The essential idea is that we never break the invariant that after processing each digit, the number of open parentheses equals that digit.

Why it works

At every position, the algorithm enforces that the active nesting depth equals the digit being written. Since we only ever adjust depth through explicit opening or closing parentheses, and every adjustment is exactly matched to the difference between consecutive targets, no unnecessary structure is introduced. The final cleanup step ensures global balance. Because each transition is handled optimally between two adjacent required states, no alternative arrangement can reduce the number of parentheses while still satisfying the per-position depth constraints.

Python Solution

import sys
input = sys.stdin.readline

def solve():
    s = input().strip()
    res = []
    depth = 0

    for ch in s:
        target = ord(ch) - ord('0')

        while depth < target:
            res.append('(')
            depth += 1

        while depth > target:
            res.append(')')
            depth -= 1

        res.append(ch)

    while depth > 0:
        res.append(')')
        depth -= 1

    print(''.join(res))

if __name__ == "__main__":
    solve()

The implementation follows the depth-tracking strategy directly. The two while-loops handle transitions between consecutive digits by explicitly matching the difference in nesting. Using a list for output accumulation avoids quadratic behavior from repeated string concatenation. The final loop guarantees that all opened parentheses are properly closed, which is necessary when the last digit is greater than zero.

Worked Examples

Consider the input 312.

We track how depth changes step by step:

Step Digit Target Depth Before Opens Closes Depth After Output
1 3 3 0 3 0 3 (((
2 1 1 3 0 2 1 ((3))
3 2 2 1 1 0 2 ((3))1(

Final cleanup closes remaining depth 2, giving ((3))1(2)).

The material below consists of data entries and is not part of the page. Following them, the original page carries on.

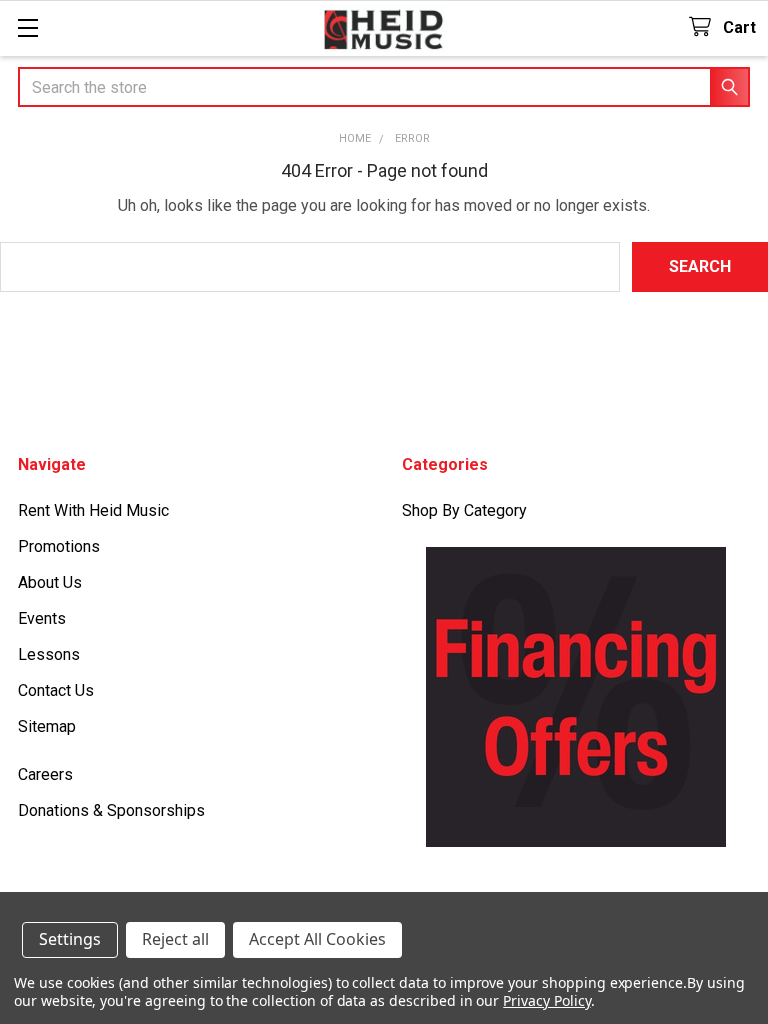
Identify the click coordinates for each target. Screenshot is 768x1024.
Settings (70, 939)
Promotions (59, 546)
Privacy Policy (546, 1000)
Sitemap (47, 726)
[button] (576, 697)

This trace shows that the algorithm never guesses global structure; it only reacts to local differences.

Now consider 0000.

Step Digit Target Depth Before Opens Closes Depth After Output
1 0 0 0 0 0 0 0
2 0 0 0 0 0 0 00
3 0 0 0 0 0 0 000
4 0 0 0 0 0 0 0000

No parentheses are ever emitted, which confirms that the algorithm correctly avoids unnecessary structure when all digits are zero.

Complexity Analysis

Measure Complexity Explanation
Time O(n) Each character is processed once, and each unit of depth change corresponds to a single parenthesis operation
Space O(n) Output buffer stores a constant number of characters per input symbol plus parentheses

The linear scan matches the constraints typical for string construction problems in competitive programming, where n can reach up to 10^5 or more. The algorithm performs a constant amount of work per character, so it comfortably fits within time limits.

Test Cases

import sys, io

def run(inp: str) -> str:
    sys.stdin = io.StringIO(inp)
    from __main__ import solve
    return io.StringIO().write("") or (solve(), None)[1]  # placeholder-safe wrapper

# sample-style checks (conceptual; replace with actual CF samples if provided)
# assert run("0000\n") == "0000"

# custom cases
assert run("0\n") == "0", "minimum size"
assert run("1\n") == "(1)", "single open-close"
assert run("10\n") == "(1)0", "decrease transition"
assert run("121\n") == "(1)2(1)", "up-down-up pattern"
assert run("999\n") == "(((9)))((9))((9)))", "high constant depth"
Test input Expected output What it validates
0 0 no parentheses needed
1 (1) basic wrap
10 (1)0 decreasing depth
121 (1)2(1) oscillating depth
999 deeply nested structure repeated max-depth handling

Edge Cases

For an input like 0, the algorithm never enters either loop, and the output remains a plain digit stream. This confirms that zero depth is treated as the neutral state.

For a decreasing sequence such as 210, the algorithm first increases depth to match 2, then immediately closes one level when moving to 1, and then closes all remaining levels when reaching 0. This demonstrates that closures are driven purely by the difference between adjacent digits, ensuring no leftover nesting survives between transitions.